───── Material ─────

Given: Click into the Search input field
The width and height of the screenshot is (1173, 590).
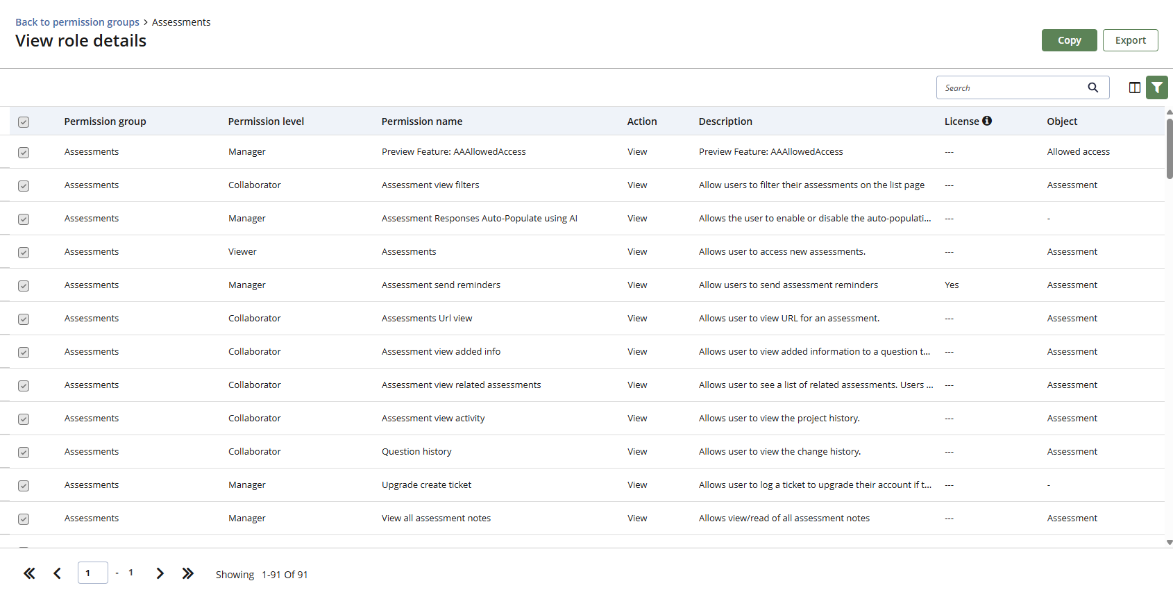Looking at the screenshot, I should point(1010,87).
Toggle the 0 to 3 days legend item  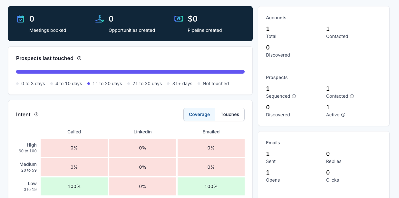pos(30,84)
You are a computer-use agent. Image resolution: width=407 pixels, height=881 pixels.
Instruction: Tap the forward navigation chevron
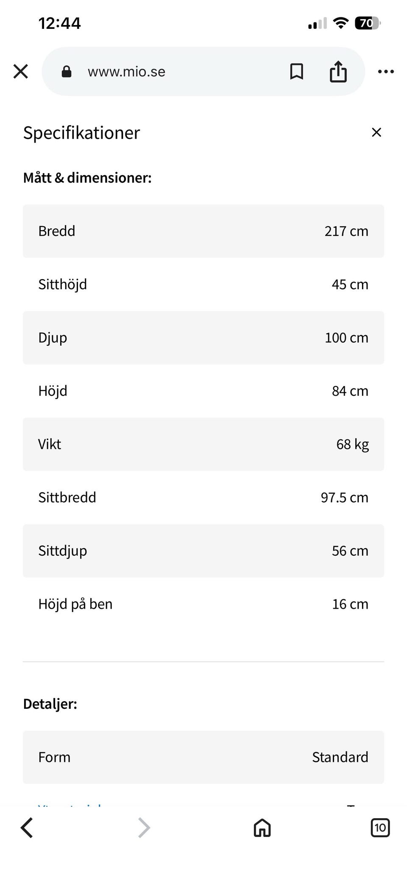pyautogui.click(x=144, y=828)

─────
───── Material ─────

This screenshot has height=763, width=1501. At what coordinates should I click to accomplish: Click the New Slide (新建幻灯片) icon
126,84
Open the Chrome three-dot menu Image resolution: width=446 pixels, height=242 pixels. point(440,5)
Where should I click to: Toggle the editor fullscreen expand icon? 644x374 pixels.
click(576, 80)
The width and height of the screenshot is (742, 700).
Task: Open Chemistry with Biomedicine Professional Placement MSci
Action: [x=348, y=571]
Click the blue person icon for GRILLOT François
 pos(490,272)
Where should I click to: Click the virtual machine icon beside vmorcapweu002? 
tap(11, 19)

─────

Problem details | Please rewrite the lines between the line holding "Where should I click to: Toggle" and the line holding "pos(490,272)", inclusive, with "blue" changed to "gray" and nothing else altered.

Response to the exercise |
Where should I click to: Toggle the editor fullscreen expand icon? 644x374 pixels.
click(576, 80)
The width and height of the screenshot is (742, 700).
Task: Open Chemistry with Biomedicine Professional Placement MSci
Action: [x=348, y=571]
Click the gray person icon for GRILLOT François
 pos(490,272)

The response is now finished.